Viele kamen mit dem großen Roma-Treck, der bereits Zehntausende Menschen in die reicheren Mitgliedstaaten der Europäischen Union geführt hat. Vertrieben von Perspektivlosigkeit und Armut hoffen sie, dem Elend entgehen zu können. Sie kaufen sich für 100 Euro ein Ticket in einem Minibus und fahren zwei Tage und zwei Nächte. Doch dann stellen sie fest: Das Elend ist ihnen gefolgt.

Sie haben keinen erlernten Beruf, sie können die deutsche Sprache nicht, doch als Rotationseuropäer beziehen sie Hartz IV und bekommen die Miete gezahlt. Doch das reicht ihnen nicht, so melden sich immer wieder Roma zu Wort: „Ich muss betteln, um zu überleben“, oder „So haben wir uns das Leben in Deutschland nicht vorgestellt.“

Ja, die Vorstellungen von einem sorgenlosen Leben in der BRD sind schon enorm hoch. So glauben viele, dass die Deutschen generell auf sie warten und es befürworten ihnen Einfamilienhäuser oder Villen zum Leben zur Verfügung zu stellen und dass ihnen ein monatliches Taschengeld von mindestens 2500 Euro, ein schönes neues Auto sowie telefonieren und Internet zum Nulltarif zusteht . Doch auch die schönsten Träume platzen an der Realität wie Seifenblasen.

Jetzt leben sie also hier, in einem achtstöckigen Backsteinbunker in Duisburg-Rheinhausen, der vollkommen heruntergekommen ist.
Dabei war das Haus vor der Unterbringung der Zigeuner in tadellosem Zustand, doch da man in der „alten“ Heimat aus dem Wohnwagen ging und im Wald seine Notdurft verrichtete benutzt man in der „Neuen“ die Toiletten auch nicht und beschwert sich aber lautstark über die Zustände die man jetzt ertragen muß.
Auf den Fluren riecht es nach Urin, die Scheiben in den Türen fehlen, und bis vor wenigen Tagen stand im Hof meterhoch der Müll. 300 Euro zahlen sie für eine Zwei-Zimmer-Wohnung,

Mit den Zuwanderern aus den EU-Mitgliedstaaten Rumänen und Bulgarien, stieg auch die Kriminalität. Laut Innenministerium ist die Zahl von Wohnungseinbrüchen und Diebstählen an Geldautomaten in der Region stark angewachsen, was vor allem auf südosteuropäische Banden zurückzuführen ist.
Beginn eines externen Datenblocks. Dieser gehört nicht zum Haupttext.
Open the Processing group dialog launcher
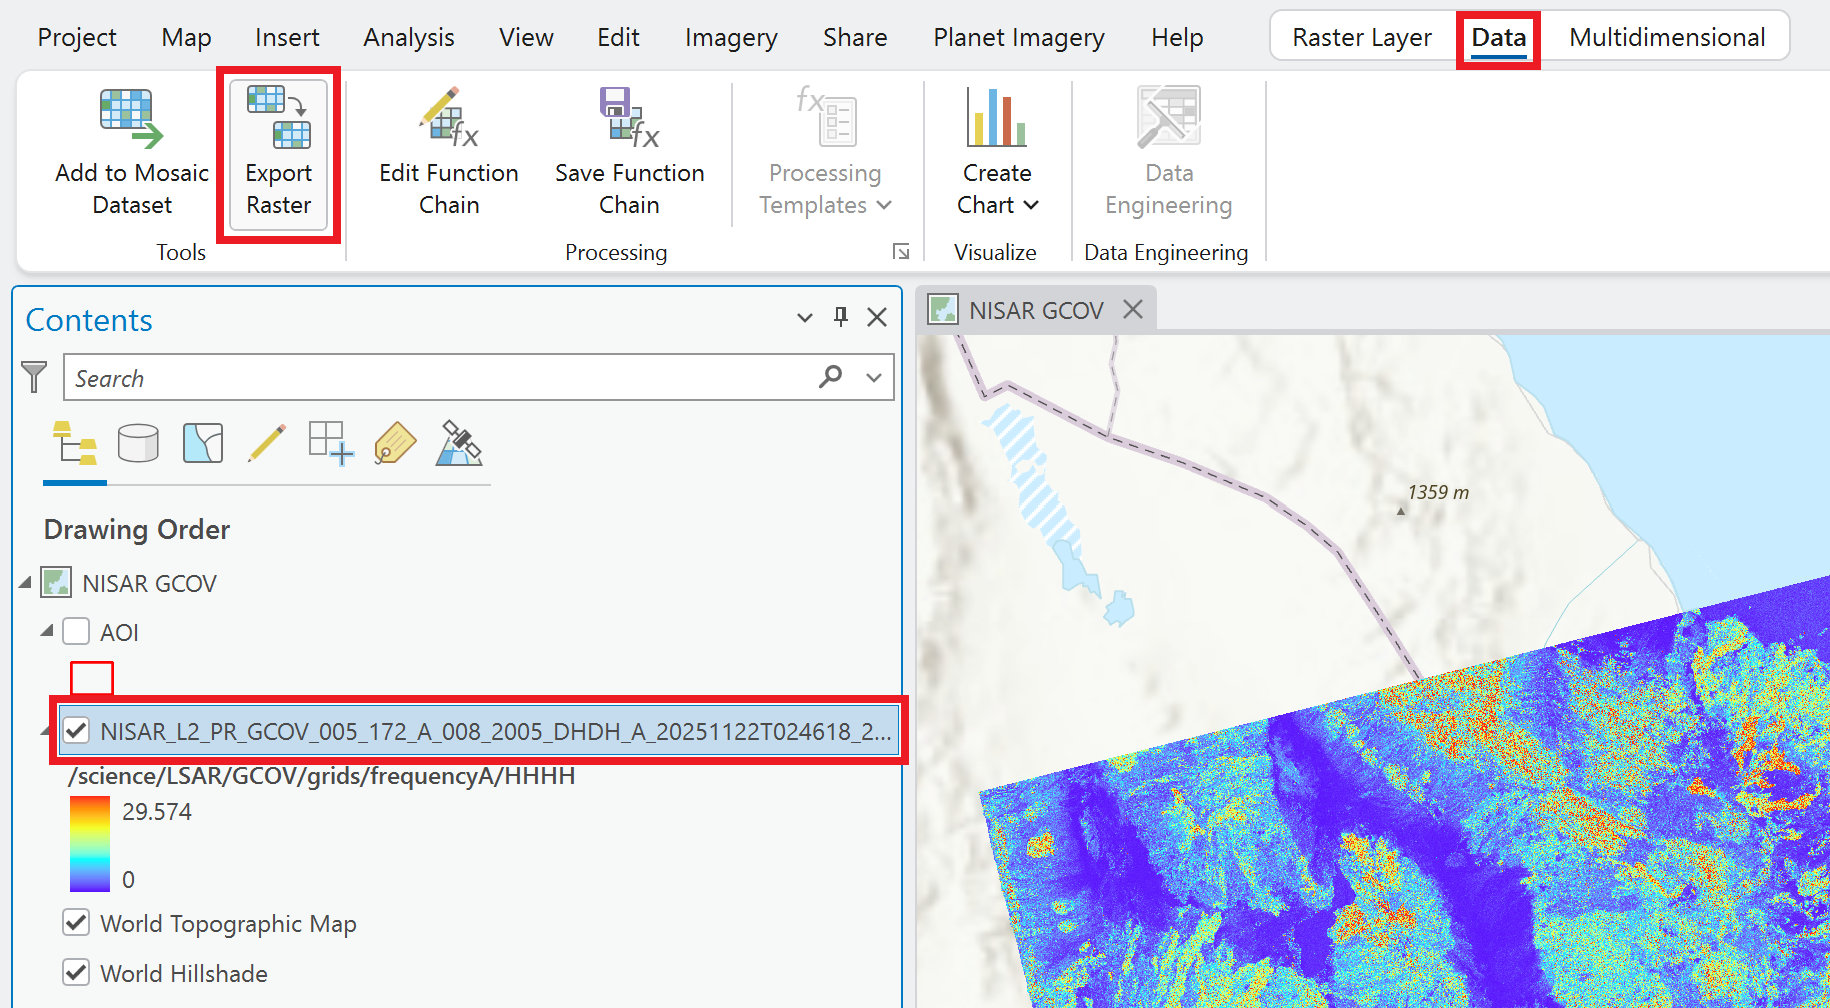 901,251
Innenminister Ralf Jäger (SPD) sagt zwar: „Wer nehmen das sehr ernst, aber es ist ein Irrtum zu glauben, dass dieses Problem alleine mit der Polizei zu lösen ist.“
Doch wie es zu lösen sei, dazu könne der Minister nichts sagen. Warum wohl nicht?

Doch nun fühlen sich andere Minderheiten durch den massiven Zuzug der Rotationseuropäer bedroht, nicht nur in ihrer eigenen Sicherheit, sondern insbesondere darin, dass die kriminellen Zigeuner den bisherigen Jugendbanden das Jagdrevier streitig macht.

Immer wieder kam es zu Auseinandersetzungen der Roma mit den Bewohnern des Viertels, sogar von regelrechten Jagdszenen ist in internen Papieren der Polizei die Rede. Die Öffentlichkeit wurde über diese Vorgänge bislang nicht informiert. Demnach griffen bereits vor Wochen drei oder vier Maskierte, bewaffnet mit Schlagstöcken und Schlagringen, fünf Männer an, die in einem Park saßen und tranken.

Es ist davon auszugehen“, so schrieb ein Polizist, „dass es sich um einen gezielten Übergriff von jungen türkischstämmigen Männern auf ebenfalls junge Roma rumänischer Nationalität handelte.“ Hunderte hätten zugesehen und teilweise sogar applaudiert. Der Grund? Wahrscheinlich sei „das immer stärkere und ungeregelte Anwachsen der Gruppe der Roma mit den damit verbundenen Belästigungen Auslöser dieses Übergriffs“.

In Duisburg-Rheinhausen, wo früher Stahl gekocht wurde, brodelt es gewaltig.